Esta terça-feira (7), entrou para o noticiário internacional com declarações fortes, reações imediatas e uma reviravolta que pegou muita gente de surpresa. Antes mesmo de o presidente dos Estados Unidos, Donald Trump, decidir adiar os ataques ao Irã, uma fala do papa Leão XIV chamou atenção e ecoou entre líderes e fiéis ao redor do mundo.
Segundo informações do Estadão, o pontífice classificou como “inaceitável” a ameaça feita por Trump de eliminar toda a civilização iraniana caso o país não cumprisse um ultimato envolvendo a reabertura do Estreito de Ormuz.
Ao deixar sua residência em Castel Gandolfo, próximo a Roma, rumo ao Vaticano, Leão XIV foi direto ao ponto ao comentar o cenário. “Hoje (...) foi feita esta ameaça contra todo o povo do Irã, e isto é realmente inaceitável. Certamente, há questões de direito internacional, mas muito mais que isso, trata-se de uma questão moral”, afirmou.
A declaração ganhou ainda mais peso diante do contexto recente. No último mês, o papa já havia se posicionado contra o uso da religião como justificativa para guerras e reforçado, durante a missa de Domingo de Ramos, que Deus é o “rei da paz”, conforme também destacado pela AFP.
Horas antes de anunciar o recuo, Donald Trump havia elevado drasticamente o tom. Em uma publicação na rede Truth Social, o presidente afirmou que “uma civilização inteira morrerá esta noite, para nunca mais ser ressuscitada”.
O prazo final dado ao Irã para um acordo se encerraria às 21h, no horário de Brasília, o que aumentou a tensão global e levantou temores sobre possíveis consequências humanitárias e econômicas.
Em resposta, o Irã também endureceu o discurso.
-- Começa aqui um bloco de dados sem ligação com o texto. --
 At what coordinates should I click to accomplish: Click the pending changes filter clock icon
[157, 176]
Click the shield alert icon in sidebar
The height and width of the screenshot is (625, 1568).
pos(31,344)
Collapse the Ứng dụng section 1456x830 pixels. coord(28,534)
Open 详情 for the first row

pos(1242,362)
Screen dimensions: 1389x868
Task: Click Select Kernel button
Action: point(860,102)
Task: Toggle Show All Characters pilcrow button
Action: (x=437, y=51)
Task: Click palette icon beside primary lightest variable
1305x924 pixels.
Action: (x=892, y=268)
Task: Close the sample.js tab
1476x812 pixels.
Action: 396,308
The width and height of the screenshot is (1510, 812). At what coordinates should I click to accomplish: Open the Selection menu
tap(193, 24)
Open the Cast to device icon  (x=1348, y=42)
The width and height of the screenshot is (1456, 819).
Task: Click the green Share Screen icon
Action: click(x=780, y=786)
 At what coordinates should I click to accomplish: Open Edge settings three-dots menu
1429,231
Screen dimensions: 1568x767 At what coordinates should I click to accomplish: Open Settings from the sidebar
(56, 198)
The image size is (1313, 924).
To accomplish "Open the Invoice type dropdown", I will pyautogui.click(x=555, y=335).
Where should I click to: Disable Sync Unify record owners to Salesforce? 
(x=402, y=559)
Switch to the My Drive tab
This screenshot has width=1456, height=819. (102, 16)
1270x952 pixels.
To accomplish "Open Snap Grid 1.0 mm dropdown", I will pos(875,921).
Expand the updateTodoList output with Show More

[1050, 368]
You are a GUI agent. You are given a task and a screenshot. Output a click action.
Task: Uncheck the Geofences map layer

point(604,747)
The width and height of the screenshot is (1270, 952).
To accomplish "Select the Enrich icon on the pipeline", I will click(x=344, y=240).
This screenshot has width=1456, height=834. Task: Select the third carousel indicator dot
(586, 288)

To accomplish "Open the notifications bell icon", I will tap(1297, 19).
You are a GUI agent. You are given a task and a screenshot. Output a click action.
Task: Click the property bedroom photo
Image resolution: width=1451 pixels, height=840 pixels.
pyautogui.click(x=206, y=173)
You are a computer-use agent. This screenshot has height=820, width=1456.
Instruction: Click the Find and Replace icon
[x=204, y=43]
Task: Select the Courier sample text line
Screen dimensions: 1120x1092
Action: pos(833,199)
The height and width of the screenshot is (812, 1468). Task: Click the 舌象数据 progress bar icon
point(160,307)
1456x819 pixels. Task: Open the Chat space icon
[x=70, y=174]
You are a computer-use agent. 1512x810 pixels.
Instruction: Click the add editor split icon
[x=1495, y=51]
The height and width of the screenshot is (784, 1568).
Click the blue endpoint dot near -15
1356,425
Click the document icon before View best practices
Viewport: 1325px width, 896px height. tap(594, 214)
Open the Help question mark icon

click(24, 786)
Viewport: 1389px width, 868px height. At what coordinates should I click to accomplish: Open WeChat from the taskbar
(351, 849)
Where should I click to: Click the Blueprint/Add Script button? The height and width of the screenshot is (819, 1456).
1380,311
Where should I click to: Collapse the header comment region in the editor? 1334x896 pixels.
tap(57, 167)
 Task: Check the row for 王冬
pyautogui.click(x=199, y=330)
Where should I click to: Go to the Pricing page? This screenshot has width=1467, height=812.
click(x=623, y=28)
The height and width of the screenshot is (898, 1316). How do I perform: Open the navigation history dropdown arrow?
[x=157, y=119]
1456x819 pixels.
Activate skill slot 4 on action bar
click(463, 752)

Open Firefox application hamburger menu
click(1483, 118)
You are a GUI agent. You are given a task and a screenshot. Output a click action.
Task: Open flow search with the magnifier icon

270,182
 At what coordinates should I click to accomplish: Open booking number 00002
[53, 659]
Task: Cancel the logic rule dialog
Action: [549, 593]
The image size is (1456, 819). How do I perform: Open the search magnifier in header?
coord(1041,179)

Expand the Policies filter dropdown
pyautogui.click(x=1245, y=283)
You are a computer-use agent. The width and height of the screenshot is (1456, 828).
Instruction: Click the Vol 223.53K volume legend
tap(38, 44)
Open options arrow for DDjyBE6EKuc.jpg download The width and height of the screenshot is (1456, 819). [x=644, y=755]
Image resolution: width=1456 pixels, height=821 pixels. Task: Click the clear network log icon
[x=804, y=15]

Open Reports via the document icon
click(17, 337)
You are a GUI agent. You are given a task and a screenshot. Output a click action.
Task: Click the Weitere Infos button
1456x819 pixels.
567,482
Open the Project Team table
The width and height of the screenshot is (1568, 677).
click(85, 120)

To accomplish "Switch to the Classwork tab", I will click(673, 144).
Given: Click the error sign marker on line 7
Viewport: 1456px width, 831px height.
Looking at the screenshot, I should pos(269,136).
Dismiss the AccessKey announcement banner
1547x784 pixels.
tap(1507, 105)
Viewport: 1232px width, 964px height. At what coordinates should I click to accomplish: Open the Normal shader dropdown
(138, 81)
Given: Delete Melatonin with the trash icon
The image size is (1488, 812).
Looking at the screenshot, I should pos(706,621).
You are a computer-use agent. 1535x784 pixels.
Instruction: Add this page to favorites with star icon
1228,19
Segundo uma fonte de alto escalão ouvida por agências internacionais, a reação poderia mergulhar toda a região na escuridão, com ataques retaliatórios que afetariam inclusive países vizinhos.
De acordo com informações do g1, a situação mudou rapidamente. Donald Trump anunciou que decidiu adiar o ultimato por duas semanas, classificando a medida como um “CESSAR-FOGO de dois lados”.
A decisão teria sido tomada após conversas com autoridades do Paquistão, incluindo o primeiro-ministro Shehbaz Sharif e o marechal Asim Munir, que atuam como mediadores entre os dois países.
“Concordo em suspender o bombardeio e o ataque ao Irã por um período de duas semanas”, declarou Trump, acrescentando que os objetivos militares já teriam sido alcançados e que um acordo de paz está próximo.